Federal Families Minister Mal Brough said the improved Childcare Access Hotline had been collecting vacancy data since July 1 in order to provide a more responsive service to parents.
"The Childcare Access Hotline was established by the Howard Government to provide childcare information to help parents with their childcare choices."
"The Hotline has provided a range of information about local services, types of childcare and Government funded assistance. Since July we have expanded the service to provide parents with more information about services that have vacancies that might meet their childcare needs."
Mr Brough said there will be further improvements to the system to collect more detailed vacancy information including whether any vacancies available are for babies.
"The data at national and state level is the most reliable data that has ever been available about the sector and debunks Labor’s claims that there are widespread shortages."

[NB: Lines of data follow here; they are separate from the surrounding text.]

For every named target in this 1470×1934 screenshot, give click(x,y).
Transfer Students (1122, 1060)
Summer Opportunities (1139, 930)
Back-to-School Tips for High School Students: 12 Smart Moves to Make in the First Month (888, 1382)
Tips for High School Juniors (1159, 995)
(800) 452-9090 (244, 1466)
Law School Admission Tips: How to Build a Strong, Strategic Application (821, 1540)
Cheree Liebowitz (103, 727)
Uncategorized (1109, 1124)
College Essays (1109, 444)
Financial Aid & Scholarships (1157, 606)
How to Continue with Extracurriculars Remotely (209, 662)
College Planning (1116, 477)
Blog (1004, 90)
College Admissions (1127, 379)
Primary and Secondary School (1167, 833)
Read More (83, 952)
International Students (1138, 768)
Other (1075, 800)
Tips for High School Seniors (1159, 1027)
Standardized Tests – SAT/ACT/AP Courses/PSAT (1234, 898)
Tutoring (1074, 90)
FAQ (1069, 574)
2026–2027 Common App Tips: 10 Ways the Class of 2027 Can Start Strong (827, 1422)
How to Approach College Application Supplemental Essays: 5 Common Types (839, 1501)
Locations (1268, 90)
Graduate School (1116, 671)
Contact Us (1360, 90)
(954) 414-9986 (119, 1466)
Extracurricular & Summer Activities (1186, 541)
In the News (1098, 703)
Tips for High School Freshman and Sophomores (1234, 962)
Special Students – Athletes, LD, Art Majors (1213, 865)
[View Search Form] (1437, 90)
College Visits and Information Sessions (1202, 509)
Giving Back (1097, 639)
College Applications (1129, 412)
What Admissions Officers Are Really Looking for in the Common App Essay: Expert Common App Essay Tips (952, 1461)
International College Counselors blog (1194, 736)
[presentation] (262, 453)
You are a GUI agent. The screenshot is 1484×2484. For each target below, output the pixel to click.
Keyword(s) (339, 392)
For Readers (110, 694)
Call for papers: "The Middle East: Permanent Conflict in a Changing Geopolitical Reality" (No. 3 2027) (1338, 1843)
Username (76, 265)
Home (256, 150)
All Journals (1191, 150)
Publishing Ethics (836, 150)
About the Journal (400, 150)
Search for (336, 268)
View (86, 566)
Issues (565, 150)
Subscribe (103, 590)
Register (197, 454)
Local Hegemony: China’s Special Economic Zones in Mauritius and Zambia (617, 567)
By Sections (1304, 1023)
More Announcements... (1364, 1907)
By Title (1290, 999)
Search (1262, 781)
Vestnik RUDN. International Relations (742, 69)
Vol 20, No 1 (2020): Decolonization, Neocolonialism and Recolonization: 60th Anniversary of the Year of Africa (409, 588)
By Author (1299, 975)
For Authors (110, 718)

"We have always believed that there was a considerable number of available places but that from time to time, there would be some localised areas of demand. This data supports that view and as the system improves over time we aim to monitor those trends."
"In the Budget we announced the intention to develop a new National Child Care Management System to track childcare supply and ensure that every dollar of taxpayer assistance provides parents with quality childcare places."
"When that system is complete we will publish detailed market data so that providers have much better information than they currently have."
The Childcare Access Hotline number for parents seeking care information is 1800 670 305
Table (Vacancies By State) and Childcare Facts Attached
Some Basic Childcare Facts
- The Howard Government has doubled the number of places from 300,000 under Labor to 600,000 and invests a massive $10 billion over four years to support parent’s childcare choices.
- Since the recent Budget, 99% of the sector is now uncapped and can provide funded places where and when parents need them.
- The Australian Institute of Health and Welfare report, Trends in Affordability of Child Care Services, said that even before families received the Child Care Tax Rebate they were better off in terms of cost under the Howard Government than Labor because the proportion of income spent on out of pocket child care costs is lower than 10 years ago.
- A recent OECD report showed that the Australian Government provides higher levels of subsidy for parents childcare costs than comparable countries.
- Labor’s record on childcare is appalling:
- Women were lucky to get a job with high unemployment under Labor and there were half the number of funded child care places. State Labor Governments underfund their pre-school responsibilities proving that when in office Labor does not provide more support for early childhood care.
- Labors current proposals for childcare are unfunded, uncosted and all over the place.
- Labor can’t say where they would build childcare centres – noting that until recently they were claiming widespread shortages existed. Their proposal depends on state governments and councils giving up free land which they could do now if they wanted to.
- Labor’s Tanya Plibersek confessed within a month of Labor’s proposal that they couldn’t end the so-called "double drop-off" because they couldn’t guarantee land would be available within the schools they expected to co-locate childcare centres.
- Labor’s childcare tax musings lack detail, are uncosted and would favour a wealthy few. Importantly, to get a tax break would require complex and costly tax rulings.
- Kim Beazley has ‘fessed up that he can’t increase childcare workers wages which his own front bench claim is the reason for worker shortages.